**SET TASK**. Rewrite everything from the line with "has height=1400, width=1840." down to the line with "Image resolution: width=540", changing "icon" to "button" and leaving all else unchanged.

-- START OF MATERIAL FOR THE TASK --

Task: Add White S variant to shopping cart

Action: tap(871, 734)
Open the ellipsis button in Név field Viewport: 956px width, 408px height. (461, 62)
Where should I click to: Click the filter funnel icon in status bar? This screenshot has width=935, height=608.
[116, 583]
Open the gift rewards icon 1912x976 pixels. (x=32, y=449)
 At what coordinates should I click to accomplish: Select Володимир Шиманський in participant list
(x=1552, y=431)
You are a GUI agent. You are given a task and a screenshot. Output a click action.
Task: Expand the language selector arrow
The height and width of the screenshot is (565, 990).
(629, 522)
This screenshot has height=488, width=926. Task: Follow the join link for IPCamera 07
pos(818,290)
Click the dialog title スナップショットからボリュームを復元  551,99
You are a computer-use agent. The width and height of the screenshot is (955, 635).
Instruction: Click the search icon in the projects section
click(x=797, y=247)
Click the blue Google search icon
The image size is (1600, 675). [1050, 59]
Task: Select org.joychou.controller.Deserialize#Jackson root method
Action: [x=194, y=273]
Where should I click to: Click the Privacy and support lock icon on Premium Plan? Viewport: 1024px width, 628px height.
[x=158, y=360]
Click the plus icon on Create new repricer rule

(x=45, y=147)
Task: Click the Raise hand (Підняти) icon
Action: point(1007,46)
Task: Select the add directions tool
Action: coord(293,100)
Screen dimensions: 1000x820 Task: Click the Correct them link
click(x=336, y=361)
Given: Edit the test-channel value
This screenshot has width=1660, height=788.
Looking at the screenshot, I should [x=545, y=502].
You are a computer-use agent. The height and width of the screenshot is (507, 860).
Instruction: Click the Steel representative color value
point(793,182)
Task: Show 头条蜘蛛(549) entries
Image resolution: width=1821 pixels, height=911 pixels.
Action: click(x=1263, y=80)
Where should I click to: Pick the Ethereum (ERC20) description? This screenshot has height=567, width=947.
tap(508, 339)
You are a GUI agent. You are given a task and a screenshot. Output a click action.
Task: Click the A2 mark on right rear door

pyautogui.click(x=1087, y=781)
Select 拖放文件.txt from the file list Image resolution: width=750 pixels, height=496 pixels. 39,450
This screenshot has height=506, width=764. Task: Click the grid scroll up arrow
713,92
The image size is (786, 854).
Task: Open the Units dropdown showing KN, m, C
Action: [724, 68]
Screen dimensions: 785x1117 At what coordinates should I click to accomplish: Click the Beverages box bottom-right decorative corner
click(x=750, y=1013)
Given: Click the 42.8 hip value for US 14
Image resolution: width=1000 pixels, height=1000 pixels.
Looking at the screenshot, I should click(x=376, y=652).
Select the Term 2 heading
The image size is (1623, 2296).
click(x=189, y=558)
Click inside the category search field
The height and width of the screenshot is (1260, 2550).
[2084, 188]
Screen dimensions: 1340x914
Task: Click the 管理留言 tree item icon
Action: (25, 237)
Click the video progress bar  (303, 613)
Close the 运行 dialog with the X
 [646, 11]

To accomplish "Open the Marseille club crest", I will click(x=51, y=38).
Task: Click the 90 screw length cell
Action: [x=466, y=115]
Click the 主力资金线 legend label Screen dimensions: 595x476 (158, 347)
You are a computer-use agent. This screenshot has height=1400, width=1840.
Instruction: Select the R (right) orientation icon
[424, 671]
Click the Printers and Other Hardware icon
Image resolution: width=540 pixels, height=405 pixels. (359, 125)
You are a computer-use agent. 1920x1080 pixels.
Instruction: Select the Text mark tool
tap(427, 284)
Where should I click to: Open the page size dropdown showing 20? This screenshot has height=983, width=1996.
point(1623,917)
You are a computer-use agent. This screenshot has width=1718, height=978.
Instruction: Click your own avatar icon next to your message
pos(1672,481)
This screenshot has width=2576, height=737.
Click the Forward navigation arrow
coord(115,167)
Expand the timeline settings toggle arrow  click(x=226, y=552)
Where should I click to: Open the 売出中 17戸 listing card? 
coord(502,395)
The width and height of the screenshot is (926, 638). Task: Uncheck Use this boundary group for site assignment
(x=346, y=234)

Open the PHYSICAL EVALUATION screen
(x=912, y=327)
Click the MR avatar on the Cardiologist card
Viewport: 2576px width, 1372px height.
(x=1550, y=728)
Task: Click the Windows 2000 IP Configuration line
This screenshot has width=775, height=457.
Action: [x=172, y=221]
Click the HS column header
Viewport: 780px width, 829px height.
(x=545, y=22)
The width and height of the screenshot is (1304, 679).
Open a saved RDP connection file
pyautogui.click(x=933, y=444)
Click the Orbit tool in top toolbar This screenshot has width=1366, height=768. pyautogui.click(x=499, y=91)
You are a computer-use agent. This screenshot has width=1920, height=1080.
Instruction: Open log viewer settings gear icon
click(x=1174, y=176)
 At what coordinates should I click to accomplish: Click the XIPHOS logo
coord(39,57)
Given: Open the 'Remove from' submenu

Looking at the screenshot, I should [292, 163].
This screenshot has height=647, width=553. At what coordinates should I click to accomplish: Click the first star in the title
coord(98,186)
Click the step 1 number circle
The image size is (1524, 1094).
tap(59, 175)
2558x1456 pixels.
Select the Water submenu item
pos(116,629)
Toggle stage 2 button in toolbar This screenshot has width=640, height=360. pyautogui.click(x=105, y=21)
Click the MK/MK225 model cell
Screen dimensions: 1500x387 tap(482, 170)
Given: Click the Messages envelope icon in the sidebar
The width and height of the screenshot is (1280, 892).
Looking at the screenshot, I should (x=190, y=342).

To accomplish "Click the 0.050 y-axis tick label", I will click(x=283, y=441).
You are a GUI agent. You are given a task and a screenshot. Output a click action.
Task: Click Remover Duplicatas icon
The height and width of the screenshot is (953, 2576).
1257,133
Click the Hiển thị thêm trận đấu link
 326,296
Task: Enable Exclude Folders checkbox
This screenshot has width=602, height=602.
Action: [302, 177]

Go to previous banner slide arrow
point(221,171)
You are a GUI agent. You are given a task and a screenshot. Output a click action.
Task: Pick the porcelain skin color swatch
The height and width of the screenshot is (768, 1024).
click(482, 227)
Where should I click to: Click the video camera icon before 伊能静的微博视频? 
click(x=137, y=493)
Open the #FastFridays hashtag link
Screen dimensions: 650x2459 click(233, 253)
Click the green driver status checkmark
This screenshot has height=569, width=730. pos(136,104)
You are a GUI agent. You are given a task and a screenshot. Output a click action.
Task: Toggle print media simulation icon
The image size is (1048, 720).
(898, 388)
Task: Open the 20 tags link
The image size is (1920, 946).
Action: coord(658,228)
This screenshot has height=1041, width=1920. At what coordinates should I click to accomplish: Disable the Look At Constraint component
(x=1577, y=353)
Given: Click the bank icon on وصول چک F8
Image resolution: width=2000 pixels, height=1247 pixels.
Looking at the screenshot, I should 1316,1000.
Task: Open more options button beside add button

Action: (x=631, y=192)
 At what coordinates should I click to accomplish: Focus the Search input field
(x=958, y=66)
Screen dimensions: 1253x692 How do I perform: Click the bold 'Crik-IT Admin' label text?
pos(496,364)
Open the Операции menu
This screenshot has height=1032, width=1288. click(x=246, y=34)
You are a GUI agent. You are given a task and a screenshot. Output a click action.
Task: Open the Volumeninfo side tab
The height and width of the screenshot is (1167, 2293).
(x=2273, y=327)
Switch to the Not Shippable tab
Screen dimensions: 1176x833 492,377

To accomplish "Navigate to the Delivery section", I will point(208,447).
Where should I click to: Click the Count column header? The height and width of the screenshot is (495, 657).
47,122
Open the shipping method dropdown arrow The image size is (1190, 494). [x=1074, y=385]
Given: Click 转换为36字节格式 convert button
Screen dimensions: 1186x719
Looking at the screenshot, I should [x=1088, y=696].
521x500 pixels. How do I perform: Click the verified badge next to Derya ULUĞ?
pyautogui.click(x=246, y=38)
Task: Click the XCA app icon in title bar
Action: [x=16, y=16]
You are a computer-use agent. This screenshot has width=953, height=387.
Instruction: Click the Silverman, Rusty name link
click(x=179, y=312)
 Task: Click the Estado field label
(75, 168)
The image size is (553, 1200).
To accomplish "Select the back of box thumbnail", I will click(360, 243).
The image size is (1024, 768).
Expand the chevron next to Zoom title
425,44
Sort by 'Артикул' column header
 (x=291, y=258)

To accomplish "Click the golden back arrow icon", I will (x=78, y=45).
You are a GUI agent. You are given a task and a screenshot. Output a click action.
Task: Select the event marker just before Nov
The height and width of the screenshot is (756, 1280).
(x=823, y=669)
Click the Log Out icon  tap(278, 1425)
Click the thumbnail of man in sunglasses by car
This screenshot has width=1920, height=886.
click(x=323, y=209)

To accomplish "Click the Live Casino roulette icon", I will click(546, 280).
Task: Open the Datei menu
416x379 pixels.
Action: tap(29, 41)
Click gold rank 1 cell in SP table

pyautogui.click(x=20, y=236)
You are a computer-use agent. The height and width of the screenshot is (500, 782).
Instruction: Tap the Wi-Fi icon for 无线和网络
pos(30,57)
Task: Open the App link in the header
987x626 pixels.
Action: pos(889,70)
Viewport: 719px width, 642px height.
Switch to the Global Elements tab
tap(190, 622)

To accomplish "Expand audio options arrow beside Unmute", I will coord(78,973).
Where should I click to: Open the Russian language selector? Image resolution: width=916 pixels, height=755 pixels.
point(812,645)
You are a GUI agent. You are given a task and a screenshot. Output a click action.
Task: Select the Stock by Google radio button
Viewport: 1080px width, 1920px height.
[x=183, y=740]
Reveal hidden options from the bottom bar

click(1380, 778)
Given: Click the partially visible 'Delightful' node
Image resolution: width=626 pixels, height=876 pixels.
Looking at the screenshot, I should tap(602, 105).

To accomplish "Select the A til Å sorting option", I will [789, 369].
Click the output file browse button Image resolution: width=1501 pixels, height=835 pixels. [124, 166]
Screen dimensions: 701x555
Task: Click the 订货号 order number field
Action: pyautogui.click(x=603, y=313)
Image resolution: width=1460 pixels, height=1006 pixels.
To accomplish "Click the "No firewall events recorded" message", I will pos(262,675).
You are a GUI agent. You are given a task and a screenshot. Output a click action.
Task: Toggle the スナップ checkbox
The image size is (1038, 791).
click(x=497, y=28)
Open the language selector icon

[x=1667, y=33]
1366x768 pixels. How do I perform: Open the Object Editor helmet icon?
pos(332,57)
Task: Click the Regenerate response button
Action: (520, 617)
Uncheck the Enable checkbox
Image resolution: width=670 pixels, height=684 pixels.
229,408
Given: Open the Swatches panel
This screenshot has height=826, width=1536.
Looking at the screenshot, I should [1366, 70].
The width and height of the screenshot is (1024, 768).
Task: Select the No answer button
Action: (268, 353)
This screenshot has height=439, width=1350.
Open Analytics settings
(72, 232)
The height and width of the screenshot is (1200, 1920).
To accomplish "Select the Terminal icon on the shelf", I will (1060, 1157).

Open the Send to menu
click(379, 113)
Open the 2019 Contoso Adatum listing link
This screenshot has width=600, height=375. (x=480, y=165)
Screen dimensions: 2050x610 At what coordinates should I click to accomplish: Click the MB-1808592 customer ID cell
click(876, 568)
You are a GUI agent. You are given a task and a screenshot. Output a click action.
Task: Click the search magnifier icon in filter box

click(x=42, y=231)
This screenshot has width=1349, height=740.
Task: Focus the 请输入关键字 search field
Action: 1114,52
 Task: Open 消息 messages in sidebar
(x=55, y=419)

-- END OF MATERIAL FOR THE TASK --

**THE COMPLETED TASK**.
You are a computer-use agent. This screenshot has height=1400, width=1840.
Instruction: Select the R (right) orientation button
[424, 671]
Click the Printers and Other Hardware button
Image resolution: width=540 pixels, height=405 pixels. (359, 125)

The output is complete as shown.